Going through the entries below, count each line containing the word "logo". Report the number only.

Stored items:
[Start of section]

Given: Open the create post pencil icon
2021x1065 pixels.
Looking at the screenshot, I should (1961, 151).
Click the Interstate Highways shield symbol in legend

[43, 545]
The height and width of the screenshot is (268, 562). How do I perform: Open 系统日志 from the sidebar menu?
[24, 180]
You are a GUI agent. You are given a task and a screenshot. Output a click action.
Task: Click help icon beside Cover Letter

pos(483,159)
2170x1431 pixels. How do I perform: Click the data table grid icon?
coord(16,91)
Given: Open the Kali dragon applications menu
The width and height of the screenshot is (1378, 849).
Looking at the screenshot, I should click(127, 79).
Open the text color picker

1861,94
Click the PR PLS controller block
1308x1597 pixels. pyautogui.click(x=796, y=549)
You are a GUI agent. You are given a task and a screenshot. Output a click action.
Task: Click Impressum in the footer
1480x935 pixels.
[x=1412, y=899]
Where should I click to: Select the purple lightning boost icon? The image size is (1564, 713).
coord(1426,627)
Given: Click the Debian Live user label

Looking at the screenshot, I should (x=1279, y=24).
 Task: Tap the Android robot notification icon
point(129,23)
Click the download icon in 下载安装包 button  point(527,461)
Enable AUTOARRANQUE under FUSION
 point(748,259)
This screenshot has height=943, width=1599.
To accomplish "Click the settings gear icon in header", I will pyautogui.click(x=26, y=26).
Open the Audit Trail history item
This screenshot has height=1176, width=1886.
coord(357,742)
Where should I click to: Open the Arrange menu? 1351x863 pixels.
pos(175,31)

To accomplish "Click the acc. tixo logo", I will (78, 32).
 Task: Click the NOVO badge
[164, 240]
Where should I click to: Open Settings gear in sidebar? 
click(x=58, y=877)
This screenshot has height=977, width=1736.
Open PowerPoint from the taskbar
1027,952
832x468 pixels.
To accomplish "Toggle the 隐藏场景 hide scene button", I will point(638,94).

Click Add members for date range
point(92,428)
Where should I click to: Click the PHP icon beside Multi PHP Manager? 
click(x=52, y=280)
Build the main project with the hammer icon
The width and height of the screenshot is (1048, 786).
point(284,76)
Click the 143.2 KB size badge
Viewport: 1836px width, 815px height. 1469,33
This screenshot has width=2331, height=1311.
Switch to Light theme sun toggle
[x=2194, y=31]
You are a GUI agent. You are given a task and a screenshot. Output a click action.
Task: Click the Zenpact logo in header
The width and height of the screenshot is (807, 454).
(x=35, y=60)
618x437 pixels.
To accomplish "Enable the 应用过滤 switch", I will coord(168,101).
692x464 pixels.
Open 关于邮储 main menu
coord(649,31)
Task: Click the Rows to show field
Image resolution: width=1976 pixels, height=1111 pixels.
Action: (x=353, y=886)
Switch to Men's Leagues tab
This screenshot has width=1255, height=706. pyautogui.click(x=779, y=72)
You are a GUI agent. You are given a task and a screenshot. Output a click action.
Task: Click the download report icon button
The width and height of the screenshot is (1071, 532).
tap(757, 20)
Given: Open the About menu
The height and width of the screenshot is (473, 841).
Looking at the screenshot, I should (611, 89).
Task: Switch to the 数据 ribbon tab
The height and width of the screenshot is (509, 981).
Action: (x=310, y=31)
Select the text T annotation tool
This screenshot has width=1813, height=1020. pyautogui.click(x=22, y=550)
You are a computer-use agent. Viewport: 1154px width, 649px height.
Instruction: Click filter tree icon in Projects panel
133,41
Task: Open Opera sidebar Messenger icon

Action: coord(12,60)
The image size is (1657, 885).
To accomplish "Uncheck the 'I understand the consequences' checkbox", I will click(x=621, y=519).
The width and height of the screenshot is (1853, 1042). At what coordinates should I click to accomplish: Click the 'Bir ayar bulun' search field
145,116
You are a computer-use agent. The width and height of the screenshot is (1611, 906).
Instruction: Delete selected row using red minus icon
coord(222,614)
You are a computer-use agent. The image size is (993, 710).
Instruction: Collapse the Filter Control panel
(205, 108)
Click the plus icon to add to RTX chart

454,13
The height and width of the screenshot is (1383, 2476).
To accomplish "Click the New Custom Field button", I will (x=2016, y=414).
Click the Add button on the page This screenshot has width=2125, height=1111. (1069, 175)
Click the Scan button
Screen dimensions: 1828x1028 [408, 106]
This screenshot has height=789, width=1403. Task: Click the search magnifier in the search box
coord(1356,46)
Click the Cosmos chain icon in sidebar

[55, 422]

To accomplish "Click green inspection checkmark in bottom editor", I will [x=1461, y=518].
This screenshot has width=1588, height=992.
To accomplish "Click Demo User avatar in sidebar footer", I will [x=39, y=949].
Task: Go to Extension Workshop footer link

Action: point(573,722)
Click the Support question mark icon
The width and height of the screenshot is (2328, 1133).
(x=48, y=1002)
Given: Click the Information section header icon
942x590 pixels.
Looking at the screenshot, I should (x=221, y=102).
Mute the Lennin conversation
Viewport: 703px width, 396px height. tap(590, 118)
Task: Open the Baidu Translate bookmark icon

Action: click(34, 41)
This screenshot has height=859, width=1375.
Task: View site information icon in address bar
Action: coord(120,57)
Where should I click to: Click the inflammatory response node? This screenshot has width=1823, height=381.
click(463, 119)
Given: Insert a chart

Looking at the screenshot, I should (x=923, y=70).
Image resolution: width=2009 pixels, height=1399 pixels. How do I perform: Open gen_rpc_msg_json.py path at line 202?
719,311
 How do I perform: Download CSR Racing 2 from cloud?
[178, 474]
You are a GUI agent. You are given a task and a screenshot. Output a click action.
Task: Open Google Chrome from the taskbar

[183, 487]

[End of section]

▶ [ANSWER TO THIS EXERCISE]
2